2. Anger has a message for you. Anger communicates something to you.
3. Anger is more "in the moment," whereas resentment is simmering and toxic. Differentiation is important here.
4. Anger is a defense mechanism that was or is very survival based. When we are attacked (physical) or emotional, our physiological body preps us to fight, flee, or freeze.
5. Anger is fueled by our story. (Interpretation of an event).
Before this happens, your body has changed its chemical state the moment you FEEL attacked. Neurotransmitters called catecholamines release a surge of energy. Epinephrine and norepinephrine increase your blood pressure and raise your heart rate. This is all priming you for action. Whether it is to FIGHT or to FLEE. So your body is flooded with chemicals. This is driven by your amygdala.
We need to slow it down with our frontal lobe and truly look at the reasons you are angry. Then we must sort out what the most effective means of dealing with it is. The enormous chemical rush requires your frontal lobe to activate to prevent the surge.
Alcohol, for example, takes your frontal lobe offline. Your ability to look at risk assessment has vanished.

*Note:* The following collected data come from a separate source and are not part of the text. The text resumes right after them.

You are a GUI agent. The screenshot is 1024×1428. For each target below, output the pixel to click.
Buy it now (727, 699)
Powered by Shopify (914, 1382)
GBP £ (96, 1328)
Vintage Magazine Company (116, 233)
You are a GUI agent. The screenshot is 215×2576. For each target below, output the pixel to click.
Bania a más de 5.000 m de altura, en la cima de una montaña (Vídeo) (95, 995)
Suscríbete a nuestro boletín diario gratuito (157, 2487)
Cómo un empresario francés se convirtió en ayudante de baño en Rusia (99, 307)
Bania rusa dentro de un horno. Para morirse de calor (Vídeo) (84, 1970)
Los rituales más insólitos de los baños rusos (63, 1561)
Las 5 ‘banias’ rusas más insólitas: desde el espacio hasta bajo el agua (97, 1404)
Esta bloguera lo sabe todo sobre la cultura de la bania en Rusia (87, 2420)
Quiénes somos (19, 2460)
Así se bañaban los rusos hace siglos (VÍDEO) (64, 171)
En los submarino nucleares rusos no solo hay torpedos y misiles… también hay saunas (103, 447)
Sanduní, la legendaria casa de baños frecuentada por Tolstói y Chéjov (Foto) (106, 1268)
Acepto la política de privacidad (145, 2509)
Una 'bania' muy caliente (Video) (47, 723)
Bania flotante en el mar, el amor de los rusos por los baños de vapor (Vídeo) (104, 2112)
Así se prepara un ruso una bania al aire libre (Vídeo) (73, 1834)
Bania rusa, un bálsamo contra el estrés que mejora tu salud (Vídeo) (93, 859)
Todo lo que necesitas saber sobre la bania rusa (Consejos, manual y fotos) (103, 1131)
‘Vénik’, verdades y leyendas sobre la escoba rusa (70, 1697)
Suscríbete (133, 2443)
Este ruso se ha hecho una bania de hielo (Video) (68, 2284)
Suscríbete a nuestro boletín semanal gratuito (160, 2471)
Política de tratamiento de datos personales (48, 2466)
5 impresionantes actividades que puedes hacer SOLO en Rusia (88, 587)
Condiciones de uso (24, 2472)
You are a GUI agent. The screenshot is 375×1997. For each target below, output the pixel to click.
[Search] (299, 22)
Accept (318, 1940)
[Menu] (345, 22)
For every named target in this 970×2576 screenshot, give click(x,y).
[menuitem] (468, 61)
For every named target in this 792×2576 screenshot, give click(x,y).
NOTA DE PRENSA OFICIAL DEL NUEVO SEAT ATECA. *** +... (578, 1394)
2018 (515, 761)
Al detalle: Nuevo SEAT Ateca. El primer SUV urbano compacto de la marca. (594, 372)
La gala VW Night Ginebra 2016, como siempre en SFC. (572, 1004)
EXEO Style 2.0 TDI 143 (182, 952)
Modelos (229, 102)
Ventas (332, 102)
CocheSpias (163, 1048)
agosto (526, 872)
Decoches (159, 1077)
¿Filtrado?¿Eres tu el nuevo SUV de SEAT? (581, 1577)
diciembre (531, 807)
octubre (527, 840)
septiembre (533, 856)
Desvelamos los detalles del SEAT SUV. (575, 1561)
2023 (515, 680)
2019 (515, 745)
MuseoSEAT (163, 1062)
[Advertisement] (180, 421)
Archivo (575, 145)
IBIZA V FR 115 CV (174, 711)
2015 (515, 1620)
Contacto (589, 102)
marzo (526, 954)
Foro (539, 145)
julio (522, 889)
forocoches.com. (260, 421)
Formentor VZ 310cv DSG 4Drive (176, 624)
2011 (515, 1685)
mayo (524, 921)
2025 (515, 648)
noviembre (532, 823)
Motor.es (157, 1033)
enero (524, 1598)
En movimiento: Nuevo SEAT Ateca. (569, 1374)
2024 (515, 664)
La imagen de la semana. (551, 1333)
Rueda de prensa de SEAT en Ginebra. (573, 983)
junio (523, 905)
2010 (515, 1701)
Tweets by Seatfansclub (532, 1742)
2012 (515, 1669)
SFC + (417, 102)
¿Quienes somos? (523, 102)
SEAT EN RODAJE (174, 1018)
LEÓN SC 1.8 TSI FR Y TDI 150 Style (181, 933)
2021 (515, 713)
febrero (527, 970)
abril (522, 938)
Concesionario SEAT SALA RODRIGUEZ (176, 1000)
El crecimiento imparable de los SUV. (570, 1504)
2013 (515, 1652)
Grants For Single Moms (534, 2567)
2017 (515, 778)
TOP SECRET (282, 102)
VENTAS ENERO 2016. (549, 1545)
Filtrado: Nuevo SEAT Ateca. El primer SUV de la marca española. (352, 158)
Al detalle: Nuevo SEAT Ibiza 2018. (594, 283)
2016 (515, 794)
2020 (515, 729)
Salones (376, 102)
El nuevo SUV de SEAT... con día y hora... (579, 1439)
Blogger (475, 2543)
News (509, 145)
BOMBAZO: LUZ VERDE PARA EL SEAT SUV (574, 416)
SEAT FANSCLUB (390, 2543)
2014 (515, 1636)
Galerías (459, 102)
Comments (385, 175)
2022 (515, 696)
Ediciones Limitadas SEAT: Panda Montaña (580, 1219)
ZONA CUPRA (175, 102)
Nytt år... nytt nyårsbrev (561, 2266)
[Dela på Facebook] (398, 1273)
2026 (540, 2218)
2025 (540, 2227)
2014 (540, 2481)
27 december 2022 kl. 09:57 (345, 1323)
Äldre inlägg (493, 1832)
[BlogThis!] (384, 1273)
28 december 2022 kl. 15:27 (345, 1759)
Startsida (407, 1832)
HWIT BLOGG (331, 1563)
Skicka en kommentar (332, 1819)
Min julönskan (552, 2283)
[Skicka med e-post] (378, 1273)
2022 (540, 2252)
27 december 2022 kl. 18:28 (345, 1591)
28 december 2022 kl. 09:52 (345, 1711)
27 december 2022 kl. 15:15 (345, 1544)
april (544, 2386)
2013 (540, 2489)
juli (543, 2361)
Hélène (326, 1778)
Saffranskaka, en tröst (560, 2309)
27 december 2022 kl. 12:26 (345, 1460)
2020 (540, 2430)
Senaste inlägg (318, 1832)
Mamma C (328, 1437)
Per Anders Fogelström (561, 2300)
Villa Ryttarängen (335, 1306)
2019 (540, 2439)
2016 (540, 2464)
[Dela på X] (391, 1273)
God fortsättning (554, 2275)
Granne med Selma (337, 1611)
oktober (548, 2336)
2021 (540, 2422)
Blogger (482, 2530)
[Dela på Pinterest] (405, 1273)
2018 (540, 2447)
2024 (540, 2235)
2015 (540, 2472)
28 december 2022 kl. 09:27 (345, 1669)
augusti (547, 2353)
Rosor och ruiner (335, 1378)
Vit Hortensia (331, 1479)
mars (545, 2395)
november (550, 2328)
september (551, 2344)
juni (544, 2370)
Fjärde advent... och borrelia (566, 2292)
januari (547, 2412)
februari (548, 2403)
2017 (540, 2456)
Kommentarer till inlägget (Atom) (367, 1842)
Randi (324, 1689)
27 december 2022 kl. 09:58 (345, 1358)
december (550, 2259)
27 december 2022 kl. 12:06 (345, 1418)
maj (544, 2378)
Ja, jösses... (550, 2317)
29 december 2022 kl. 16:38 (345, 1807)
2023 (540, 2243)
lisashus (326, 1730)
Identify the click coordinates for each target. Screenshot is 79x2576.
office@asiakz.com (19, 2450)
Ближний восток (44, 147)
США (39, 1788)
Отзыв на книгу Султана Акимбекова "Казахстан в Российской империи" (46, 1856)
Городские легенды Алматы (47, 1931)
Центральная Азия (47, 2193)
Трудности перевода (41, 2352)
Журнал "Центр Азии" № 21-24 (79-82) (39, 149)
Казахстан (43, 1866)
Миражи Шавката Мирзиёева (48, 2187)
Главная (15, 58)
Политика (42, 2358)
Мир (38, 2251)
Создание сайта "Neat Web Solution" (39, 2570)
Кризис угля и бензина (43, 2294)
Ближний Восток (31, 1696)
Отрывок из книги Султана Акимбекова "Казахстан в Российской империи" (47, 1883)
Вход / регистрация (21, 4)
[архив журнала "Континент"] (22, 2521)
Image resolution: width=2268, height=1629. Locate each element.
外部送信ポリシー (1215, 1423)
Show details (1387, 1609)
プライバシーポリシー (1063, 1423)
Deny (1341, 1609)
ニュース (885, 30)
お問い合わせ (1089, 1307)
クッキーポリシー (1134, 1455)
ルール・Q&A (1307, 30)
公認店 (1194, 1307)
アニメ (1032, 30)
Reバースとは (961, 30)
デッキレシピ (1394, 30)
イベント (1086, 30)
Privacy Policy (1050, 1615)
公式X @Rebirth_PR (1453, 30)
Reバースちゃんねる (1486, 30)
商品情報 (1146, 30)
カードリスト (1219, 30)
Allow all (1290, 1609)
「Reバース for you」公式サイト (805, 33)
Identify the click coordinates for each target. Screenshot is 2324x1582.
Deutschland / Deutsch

I am highly trained in CBT therapist and with research based techniques, I can help you focus on how to keep the frontal lobe online to manage your chemical surge(s).
Here are some common signs that may indicate seeking out anger management therapy may be beneficial for you:
1. Hurting others verbally or physically
2. Small or petty things set you off easier than you feel you would like
3. Getting triggered and angry by the same things repeatedly
4. Breaking objects around you or wanting to physically release on an object or person.